*** SOURCE INFORMATION ***

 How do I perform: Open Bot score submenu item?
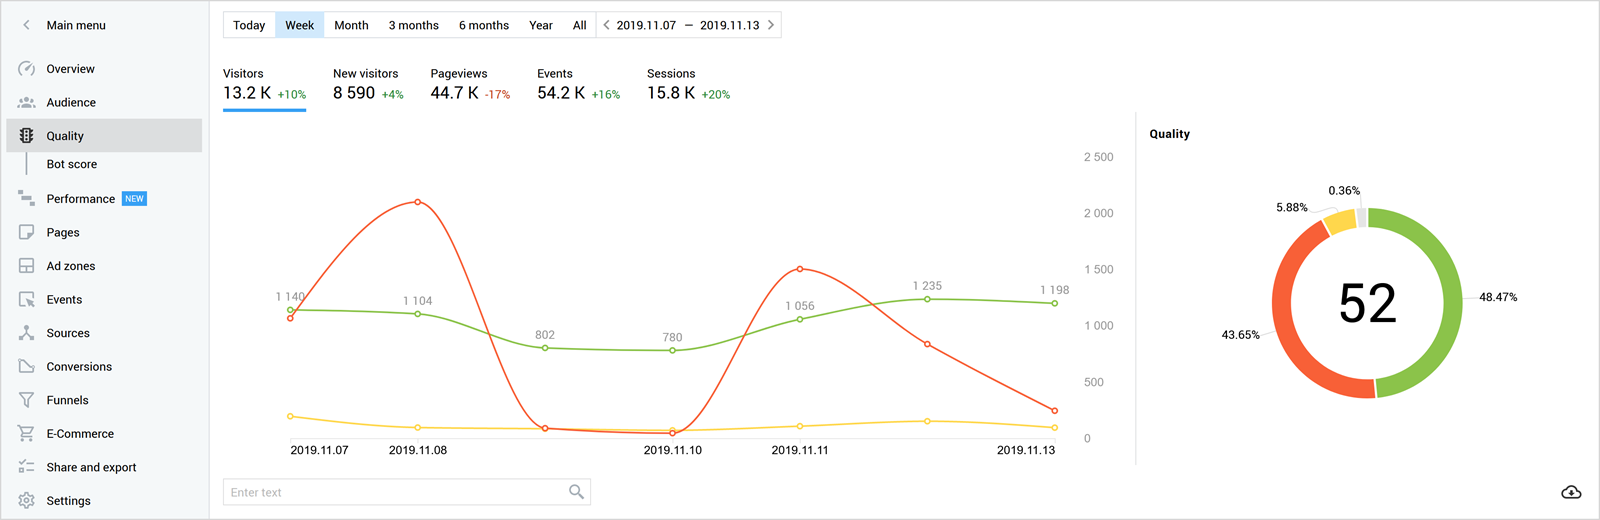pyautogui.click(x=72, y=164)
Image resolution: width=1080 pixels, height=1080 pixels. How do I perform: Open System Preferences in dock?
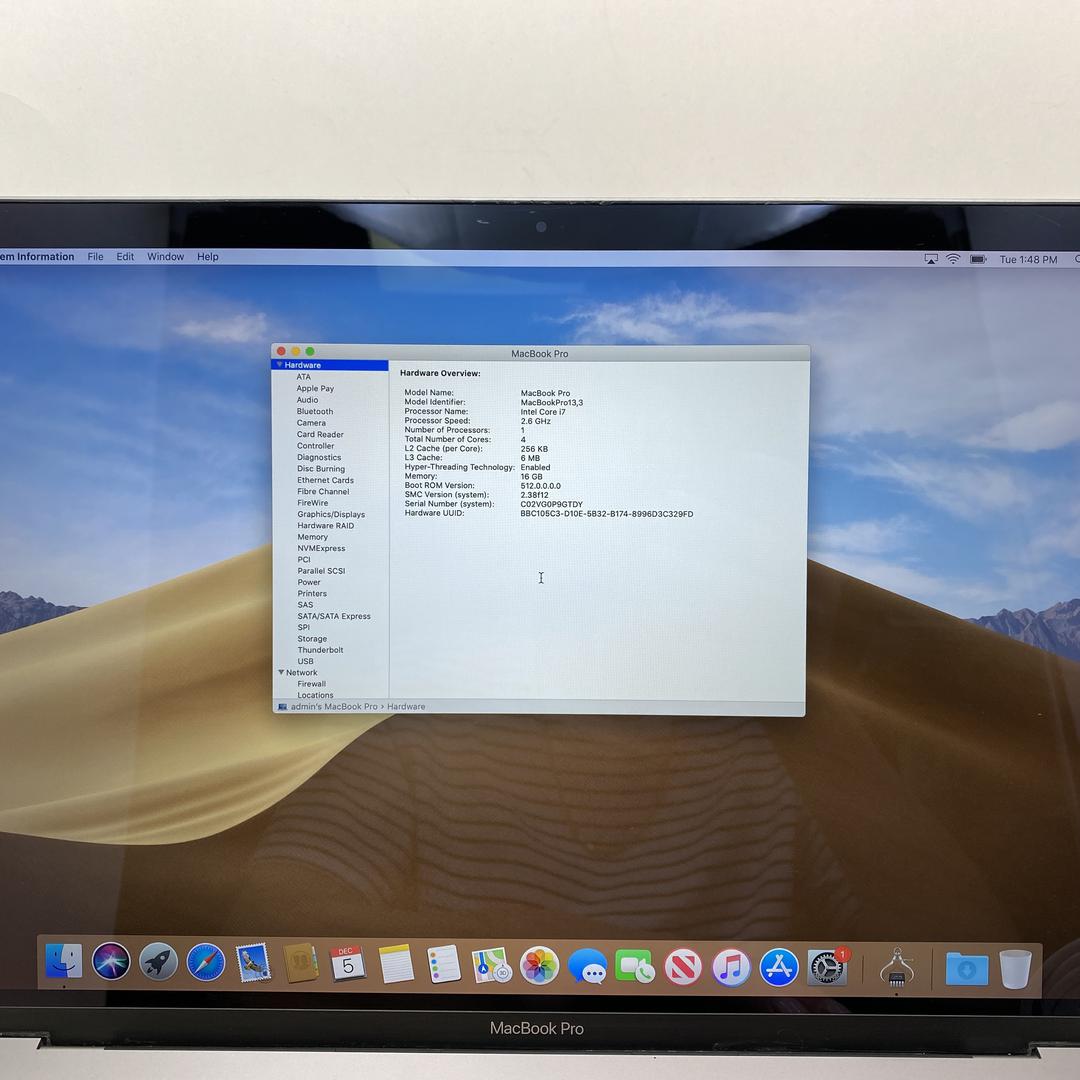click(x=826, y=967)
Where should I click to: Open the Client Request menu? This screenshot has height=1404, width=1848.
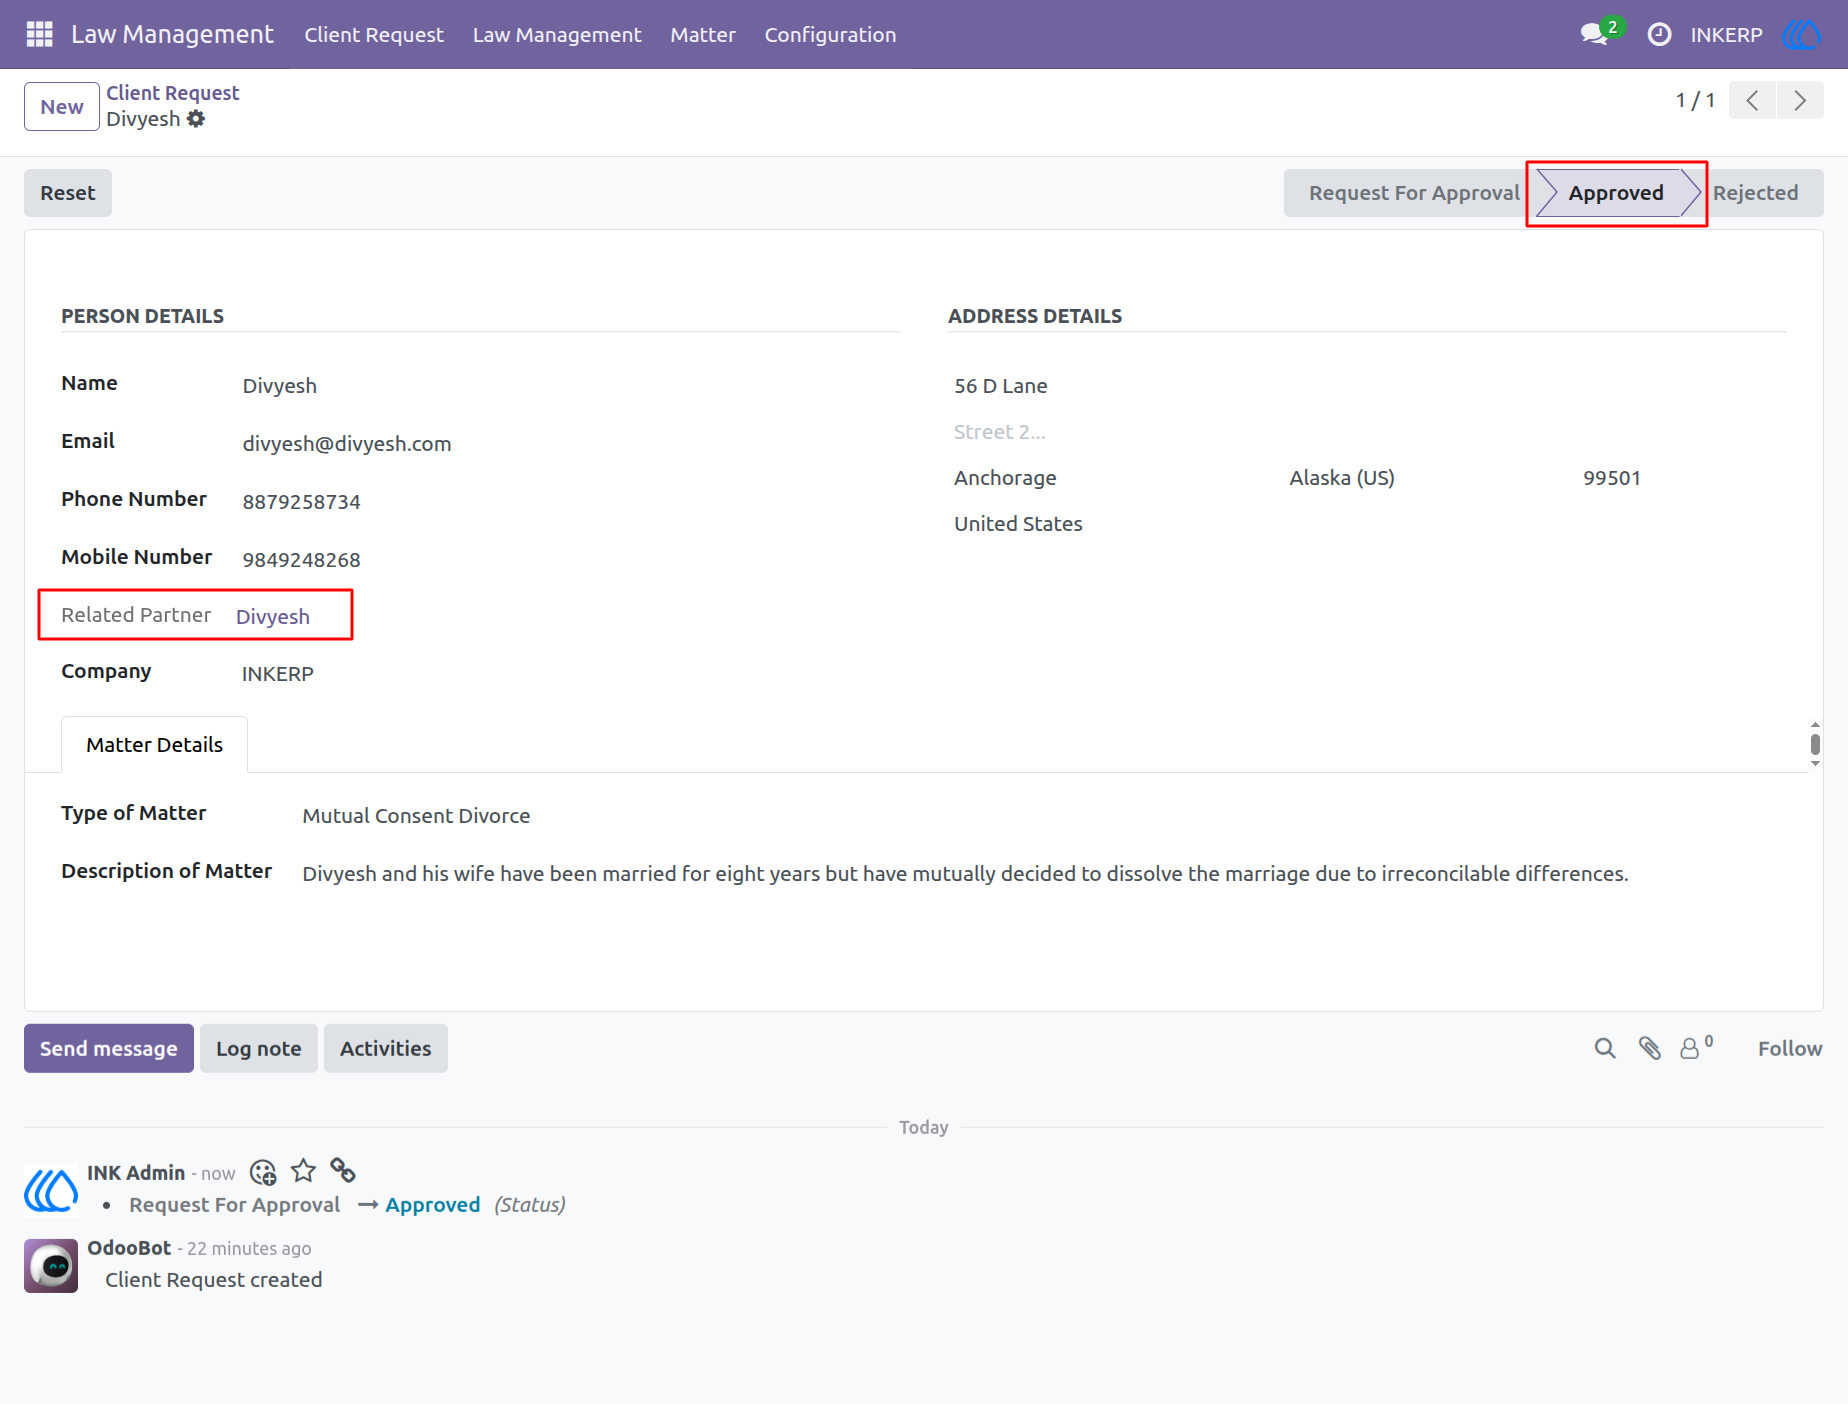click(x=374, y=34)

*** End of SOURCE INFORMATION ***

→ WHAT THIS TASK INVOLVES: Word for word, repeat only the lines from the line containing "Image resolution: width=1080" through the end of the data, without any pictures.

→ OUTPUT BELOW:
Image resolution: width=1080 pixels, height=1080 pixels. How do I perform: Open System Preferences in dock?
click(x=826, y=967)
Where should I click to: Open the Client Request menu? This screenshot has height=1404, width=1848.
click(x=374, y=34)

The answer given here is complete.